TASKS TO COMPLETE
**A.** For the Age of Exploration passage, say whether each statement agrees with it: (i) Erik the Red was banished from Iceland for killing another Viking in a fight; (ii) Greenland has many trees; (iii) Leif Eriksson and his crew built permanent stone houses at their settlement. Give yes or no for each, with the deciding words of the passage quoted exactly.
**B.** Extract from the Age of Exploration passage the words starting at "Erik the Red was" and ending at "covering the knolls.", copied exactly.

[Begin SELECTED PASSAGE]

Early American History
The Age of Exploration
Vocabulary
Baffin Island (Helluland)
banish
Canada
Erik the Red
Greenland
Iceland
knolls
Key Concepts

Erik the Red was a Viking. He was banished from Iceland for killing another Viking in a fight. He moved to a much larger island west of Iceland and called it Greenland. He chose the name Greenland so that other Vikings would think his Island was a beautiful place to live. Actually much of Greenland is covered with ice and glacier. It has a frozen ground called tundra that thaws during the summer months. Greenland has very few trees.

Eric the Red had a son named Leif Eriksson. Leif Eriksson grew up hearing stories about a land to the west of Greenland. This land was said to have had small round hills called knolls. The stories told of huge forests covering the knolls.

In the year 1000 A.D., Leif Eriksson and his crew set off to find the land of the stories. He sailed to the what is today known as Newfoundland. There, Leif Eriksson and his crew built temporary houses made of mud and grass. The land had so many grapevines and berry bushes they called the settlement Vinland.

[End SELECTED PASSAGE]
[Begin LISTING]

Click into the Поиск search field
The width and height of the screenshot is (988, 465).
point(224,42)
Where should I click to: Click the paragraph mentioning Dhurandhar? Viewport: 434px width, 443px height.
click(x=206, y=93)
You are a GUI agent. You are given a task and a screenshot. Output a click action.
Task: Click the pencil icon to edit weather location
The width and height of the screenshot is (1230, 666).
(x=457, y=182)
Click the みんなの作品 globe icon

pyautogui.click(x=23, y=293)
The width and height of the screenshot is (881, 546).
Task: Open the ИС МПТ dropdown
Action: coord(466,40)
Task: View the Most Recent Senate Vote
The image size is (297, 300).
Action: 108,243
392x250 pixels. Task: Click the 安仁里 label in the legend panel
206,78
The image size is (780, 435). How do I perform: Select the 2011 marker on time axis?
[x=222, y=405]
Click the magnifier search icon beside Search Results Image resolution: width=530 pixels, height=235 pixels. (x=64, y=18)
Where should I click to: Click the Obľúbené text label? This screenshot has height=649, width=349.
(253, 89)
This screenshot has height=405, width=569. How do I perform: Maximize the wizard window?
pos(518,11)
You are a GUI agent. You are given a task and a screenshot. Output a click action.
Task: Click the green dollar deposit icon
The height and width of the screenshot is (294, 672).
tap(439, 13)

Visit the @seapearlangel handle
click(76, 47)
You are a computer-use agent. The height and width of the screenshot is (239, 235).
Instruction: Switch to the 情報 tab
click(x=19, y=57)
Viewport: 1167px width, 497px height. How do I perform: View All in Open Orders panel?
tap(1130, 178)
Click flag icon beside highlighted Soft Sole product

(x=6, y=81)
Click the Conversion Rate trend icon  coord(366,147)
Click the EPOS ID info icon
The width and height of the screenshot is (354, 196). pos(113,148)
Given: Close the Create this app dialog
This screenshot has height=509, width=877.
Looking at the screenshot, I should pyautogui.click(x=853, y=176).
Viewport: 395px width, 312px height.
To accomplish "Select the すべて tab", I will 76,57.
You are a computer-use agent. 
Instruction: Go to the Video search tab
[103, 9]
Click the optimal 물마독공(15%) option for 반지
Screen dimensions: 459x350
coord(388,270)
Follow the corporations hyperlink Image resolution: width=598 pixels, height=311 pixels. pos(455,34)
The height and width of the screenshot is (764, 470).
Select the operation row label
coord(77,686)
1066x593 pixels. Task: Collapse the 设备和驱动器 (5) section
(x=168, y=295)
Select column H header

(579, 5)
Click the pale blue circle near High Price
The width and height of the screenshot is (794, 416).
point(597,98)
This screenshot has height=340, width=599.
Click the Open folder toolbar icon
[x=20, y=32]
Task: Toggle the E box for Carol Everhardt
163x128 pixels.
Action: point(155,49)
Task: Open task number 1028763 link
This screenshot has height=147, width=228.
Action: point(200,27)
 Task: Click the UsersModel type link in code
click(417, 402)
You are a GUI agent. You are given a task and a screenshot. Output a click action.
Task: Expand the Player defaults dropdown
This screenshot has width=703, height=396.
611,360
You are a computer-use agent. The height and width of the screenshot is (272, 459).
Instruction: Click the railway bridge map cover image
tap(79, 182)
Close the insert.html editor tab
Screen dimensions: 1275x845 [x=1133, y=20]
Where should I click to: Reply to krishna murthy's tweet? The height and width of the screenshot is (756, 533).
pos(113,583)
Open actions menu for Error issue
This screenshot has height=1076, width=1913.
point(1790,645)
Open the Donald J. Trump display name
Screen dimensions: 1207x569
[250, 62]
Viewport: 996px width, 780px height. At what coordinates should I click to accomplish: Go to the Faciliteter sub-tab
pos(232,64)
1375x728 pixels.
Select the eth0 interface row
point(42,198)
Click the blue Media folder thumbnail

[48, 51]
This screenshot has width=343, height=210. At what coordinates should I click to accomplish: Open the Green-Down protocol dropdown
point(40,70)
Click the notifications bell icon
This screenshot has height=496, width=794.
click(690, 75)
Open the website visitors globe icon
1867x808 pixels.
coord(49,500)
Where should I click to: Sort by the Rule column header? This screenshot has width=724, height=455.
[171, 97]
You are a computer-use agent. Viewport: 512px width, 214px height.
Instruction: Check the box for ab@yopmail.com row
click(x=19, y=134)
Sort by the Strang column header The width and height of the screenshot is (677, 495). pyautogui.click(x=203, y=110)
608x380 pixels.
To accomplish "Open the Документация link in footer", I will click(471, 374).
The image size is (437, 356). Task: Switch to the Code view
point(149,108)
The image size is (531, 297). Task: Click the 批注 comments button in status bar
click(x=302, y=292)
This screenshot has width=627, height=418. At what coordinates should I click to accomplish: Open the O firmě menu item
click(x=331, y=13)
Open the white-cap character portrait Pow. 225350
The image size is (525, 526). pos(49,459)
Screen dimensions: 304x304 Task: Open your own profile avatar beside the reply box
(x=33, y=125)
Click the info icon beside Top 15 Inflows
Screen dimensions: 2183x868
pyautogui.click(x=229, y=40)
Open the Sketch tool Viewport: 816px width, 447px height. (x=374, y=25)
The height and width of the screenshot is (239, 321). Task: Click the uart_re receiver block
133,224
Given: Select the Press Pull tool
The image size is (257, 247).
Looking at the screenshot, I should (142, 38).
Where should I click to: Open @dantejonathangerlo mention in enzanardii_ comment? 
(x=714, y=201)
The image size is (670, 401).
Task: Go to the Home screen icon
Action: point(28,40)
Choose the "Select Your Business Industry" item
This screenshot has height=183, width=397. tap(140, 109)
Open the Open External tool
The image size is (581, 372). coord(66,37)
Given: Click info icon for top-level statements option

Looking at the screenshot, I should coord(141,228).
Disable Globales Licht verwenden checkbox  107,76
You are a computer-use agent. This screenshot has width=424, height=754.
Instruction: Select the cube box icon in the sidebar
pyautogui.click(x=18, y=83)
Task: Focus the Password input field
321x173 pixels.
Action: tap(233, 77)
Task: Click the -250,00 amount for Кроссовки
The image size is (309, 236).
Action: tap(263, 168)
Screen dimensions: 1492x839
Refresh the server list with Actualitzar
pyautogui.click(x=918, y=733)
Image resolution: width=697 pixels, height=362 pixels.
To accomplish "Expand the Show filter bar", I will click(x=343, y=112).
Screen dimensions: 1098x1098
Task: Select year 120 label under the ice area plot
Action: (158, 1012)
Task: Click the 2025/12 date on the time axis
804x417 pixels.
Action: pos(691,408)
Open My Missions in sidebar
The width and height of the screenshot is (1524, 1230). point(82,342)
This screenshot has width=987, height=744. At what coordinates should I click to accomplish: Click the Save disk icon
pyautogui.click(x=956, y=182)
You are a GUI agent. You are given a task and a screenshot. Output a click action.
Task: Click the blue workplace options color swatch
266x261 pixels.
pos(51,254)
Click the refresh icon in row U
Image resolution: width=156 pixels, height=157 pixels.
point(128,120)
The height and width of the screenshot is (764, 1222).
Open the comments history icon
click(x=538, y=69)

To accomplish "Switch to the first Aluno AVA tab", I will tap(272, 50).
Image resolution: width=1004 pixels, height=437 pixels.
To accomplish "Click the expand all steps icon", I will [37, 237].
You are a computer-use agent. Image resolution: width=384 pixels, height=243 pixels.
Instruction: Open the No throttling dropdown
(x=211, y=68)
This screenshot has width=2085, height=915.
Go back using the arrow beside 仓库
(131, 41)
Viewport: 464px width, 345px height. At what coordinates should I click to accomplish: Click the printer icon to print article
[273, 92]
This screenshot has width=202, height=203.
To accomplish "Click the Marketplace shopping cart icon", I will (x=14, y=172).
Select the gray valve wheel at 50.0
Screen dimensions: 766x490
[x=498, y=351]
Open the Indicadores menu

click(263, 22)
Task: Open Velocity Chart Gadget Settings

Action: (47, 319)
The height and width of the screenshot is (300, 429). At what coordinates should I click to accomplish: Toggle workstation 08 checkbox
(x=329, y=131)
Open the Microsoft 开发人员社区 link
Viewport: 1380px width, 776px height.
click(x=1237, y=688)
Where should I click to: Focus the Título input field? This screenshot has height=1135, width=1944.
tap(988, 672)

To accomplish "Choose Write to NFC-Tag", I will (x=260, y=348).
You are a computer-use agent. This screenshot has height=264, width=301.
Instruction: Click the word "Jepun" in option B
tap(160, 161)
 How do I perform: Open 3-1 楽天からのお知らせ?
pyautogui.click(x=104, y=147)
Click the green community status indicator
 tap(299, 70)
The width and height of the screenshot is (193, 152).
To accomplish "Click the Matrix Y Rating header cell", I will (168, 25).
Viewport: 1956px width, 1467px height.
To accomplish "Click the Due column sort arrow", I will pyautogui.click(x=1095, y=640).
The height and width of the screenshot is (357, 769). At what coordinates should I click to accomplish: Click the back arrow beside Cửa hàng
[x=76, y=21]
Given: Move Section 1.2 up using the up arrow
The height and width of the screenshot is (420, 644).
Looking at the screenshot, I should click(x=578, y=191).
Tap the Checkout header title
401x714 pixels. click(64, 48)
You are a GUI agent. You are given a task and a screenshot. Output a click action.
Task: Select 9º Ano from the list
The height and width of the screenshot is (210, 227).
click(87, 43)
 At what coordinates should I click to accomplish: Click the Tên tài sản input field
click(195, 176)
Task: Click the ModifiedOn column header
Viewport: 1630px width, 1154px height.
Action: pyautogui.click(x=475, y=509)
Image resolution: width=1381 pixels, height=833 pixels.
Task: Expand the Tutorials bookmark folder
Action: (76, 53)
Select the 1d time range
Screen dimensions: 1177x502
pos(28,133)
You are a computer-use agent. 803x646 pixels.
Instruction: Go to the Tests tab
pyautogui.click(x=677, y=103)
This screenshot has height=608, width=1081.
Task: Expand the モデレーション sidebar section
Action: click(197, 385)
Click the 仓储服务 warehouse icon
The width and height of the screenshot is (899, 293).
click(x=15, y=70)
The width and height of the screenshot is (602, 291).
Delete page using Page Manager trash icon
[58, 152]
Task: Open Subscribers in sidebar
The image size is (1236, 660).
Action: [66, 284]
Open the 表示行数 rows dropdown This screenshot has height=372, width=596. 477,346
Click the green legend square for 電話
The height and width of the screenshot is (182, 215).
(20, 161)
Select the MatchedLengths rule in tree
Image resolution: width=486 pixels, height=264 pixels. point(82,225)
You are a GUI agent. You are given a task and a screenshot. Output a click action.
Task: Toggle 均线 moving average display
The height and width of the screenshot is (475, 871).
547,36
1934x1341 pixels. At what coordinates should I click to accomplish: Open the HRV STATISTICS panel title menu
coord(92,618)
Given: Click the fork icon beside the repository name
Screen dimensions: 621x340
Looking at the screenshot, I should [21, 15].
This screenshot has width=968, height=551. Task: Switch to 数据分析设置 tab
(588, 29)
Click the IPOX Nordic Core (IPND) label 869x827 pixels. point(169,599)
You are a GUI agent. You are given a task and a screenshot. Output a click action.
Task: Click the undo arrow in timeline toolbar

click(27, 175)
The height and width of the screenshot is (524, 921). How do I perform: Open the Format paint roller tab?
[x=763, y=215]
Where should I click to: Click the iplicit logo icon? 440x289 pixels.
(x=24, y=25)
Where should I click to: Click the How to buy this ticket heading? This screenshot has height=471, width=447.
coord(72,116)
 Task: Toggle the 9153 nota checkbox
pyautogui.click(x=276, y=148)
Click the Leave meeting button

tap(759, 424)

[End LISTING]

ANSWER LIST
**A.**
(i) Yes: "He was banished from Iceland for killing another Viking in a fight."
(ii) No: "Greenland has very few trees."
(iii) No: "Leif Eriksson and his crew built temporary houses made of mud and grass."

**B.**
Erik the Red was a Viking. He was banished from Iceland for killing another Viking in a fight. He moved to a much larger island west of Iceland and called it Greenland. He chose the name Greenland so that other Vikings would think his Island was a beautiful place to live. Actually much of Greenland is covered with ice and glacier. It has a frozen ground called tundra that thaws during the summer months. Greenland has very few trees.

Eric the Red had a son named Leif Eriksson. Leif Eriksson grew up hearing stories about a land to the west of Greenland. This land was said to have had small round hills called knolls. The stories told of huge forests covering the knolls.